Table of Contents
BACKGROUND
- In April 1992, the government of the Yugoslav republic of Bosnia-Herzegovina declared its independence from Yugoslavia.
- Over the next several years, Bosnian Serb forces, with the backing of the Serb-dominated Yugoslav army, perpetrated atrocious crimes against Bosniak (Bosnian Muslim) and Croatian civilians, resulting in the deaths of some 100,000 people (80 percent of them Bosniak) by 1995.
THE BEGINNING
- In Bosnia, Muslims represented the largest single population group by 1971. More Serbs and Croats emigrated over the next two decades, and in a 1991 census Bosnia’s population of some 4 million was 44 percent Bosniak, 31 percent Serb, and 17 percent Croatian.
- Elections held in late 1990 resulted in a coalition government split between parties representing the three ethnicities (in rough proportion to their populations) and led by the Bosniak Alija Izetbegovic.
THE STRUGGLE
- As tensions built inside and outside the country, the Bosnian Serb leader Radovan Karadzic and his Serbian Democratic Party withdrew from government and set up their own “Serbian National Assembly.”
- On March 3, 1992, after a referendum vote (which Karadzic’s party blocked in many Serb-populated areas), President Izetbegovic proclaimed Bosnia’s independence.
- In early May 1992, two days after the United States and the European Community (the precursor to the European Union) recognized Bosnia’s independence.
THE STRUGGLE
- Bosnian Serb forces with the backing of Milosevic and the Serb-dominated Yugoslav army launched their offensive with a bombardment of Bosnia’s capital, Sarajevo.
- They attacked Bosniak-dominated towns forcibly expelling Bosniak civilians from the region in a brutal process that later was identified as “ethnic cleansing.”
- Though Bosnian government forces tried to defend the territory, sometimes with the help of the Croatian army, Bosnian Serb forces were in control of nearly three-quarters of the country by the end of 1993, and Karadzic’s party had set up their own Republika Srpska in the east.
MASSACRE
- On July 11, 1995, however, Bosnian Serb forces advanced on Srebrenica subsequently separated the Bosniak civilians at Srebrenica, putting the women and girls on buses and sending them to Bosnian-held territory.
- Some of the women were raped or sexually assaulted, while the men and boys who remained behind were killed immediately or bussed to mass killing sites.

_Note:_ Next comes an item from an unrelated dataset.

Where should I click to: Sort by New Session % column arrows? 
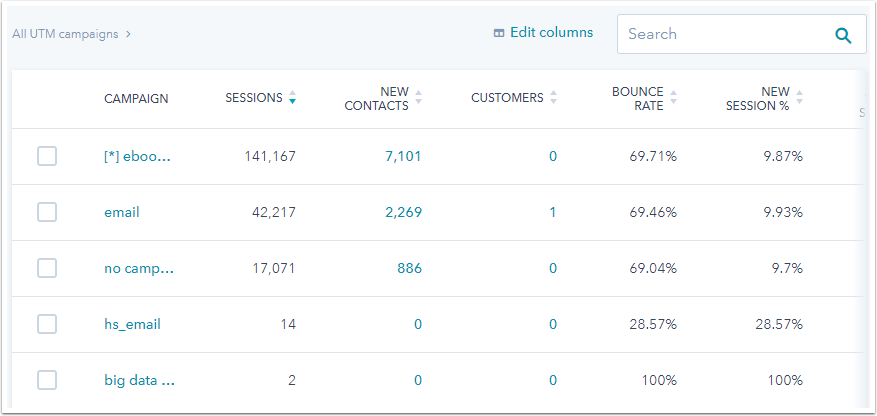[799, 98]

- Estimates of Bosniaks killed by Serb forces at Srebrenica range from around 7,000 to more than 8,000.
MASSACRE
- The ethnic cleansing campaign that took place throughout areas controlled by the Bosnian Serbs targeted Bosniaks and Bosnian Croats.
- The ethnic cleansing campaign included extermination, unlawful confinement, mass rape, sexual assault, torture, plunder and destruction of private and public property, and inhumane treatment of civilians; the targeting of political leaders, intellectuals, and professionals; the unlawful deportation and transfer of civilians; the unlawful shelling of civilians; the unlawful appropriation and plunder of real and personal property; the destruction of homes and businesses; and the destruction of places of worship
AFTERMATH
- In May 1993, the U.N. Security Council created the International Criminal Tribunal for the Former Yugoslavia (ICTY) at The Hague, Netherlands.

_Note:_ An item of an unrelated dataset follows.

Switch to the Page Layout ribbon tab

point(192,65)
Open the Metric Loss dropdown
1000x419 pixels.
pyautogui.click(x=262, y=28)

- It was the first international tribunal since the Nuremberg Trials in 1945-46, and the first to prosecute genocide, among other war crimes.

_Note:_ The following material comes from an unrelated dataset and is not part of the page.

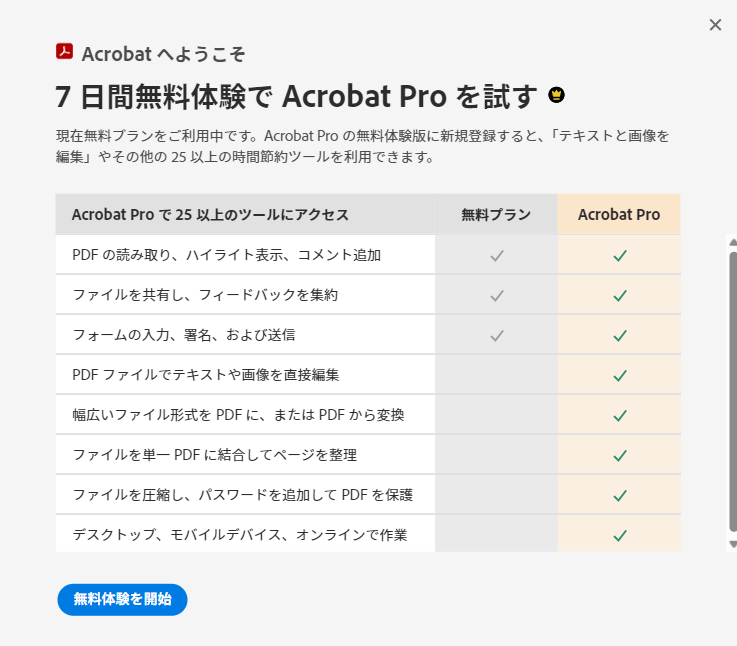
Task: Click the Acrobat Pro で 25 以上 table header
Action: click(x=210, y=214)
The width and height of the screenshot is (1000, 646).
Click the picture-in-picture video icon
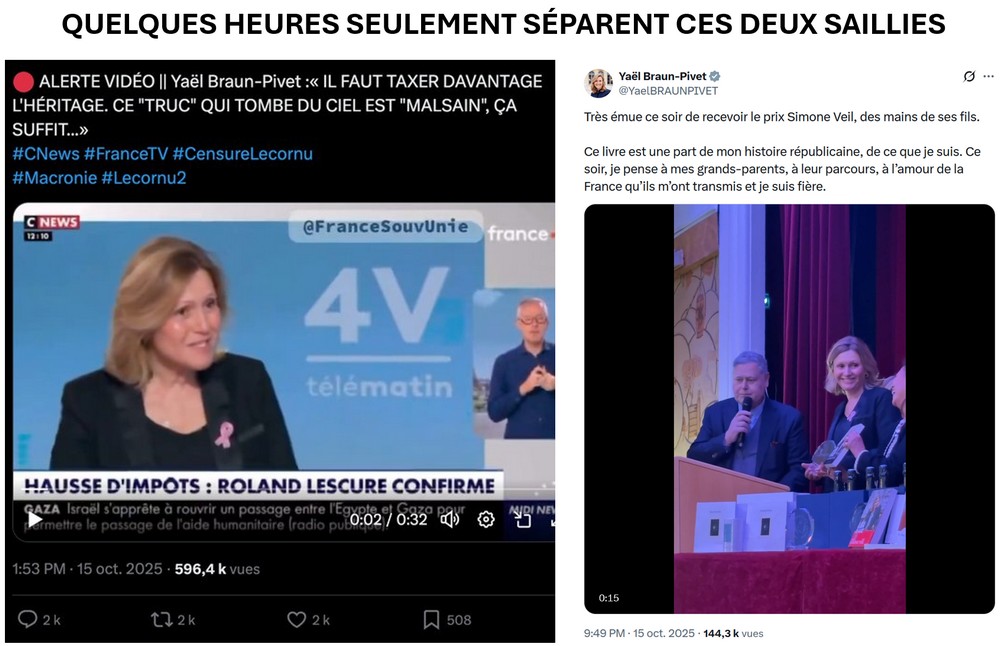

- Radovan Karadzic and the Bosnian Serb military commander, General Ratko Mladic, were among those indicted by the ICTY for genocide and other crimes against humanity.
BUTCHER OF BOSNIA
- The ICTY would eventually indict 161 individuals of crimes committed during conflict in the former Yugoslavia.
- In 2007, the International Court of Justice issued its ruling in a historic civil lawsuit brought by Bosnia against Serbia.
- After a trial lasting more than four years and involving the testimony of nearly 600 witnesses, the ICTY found Mladic, who had been dubbed the “Butcher of Bosnia,” guilty of genocide and other crimes against humanity in November 2017. The tribunal sentenced the 74-year-old former general to life in prison.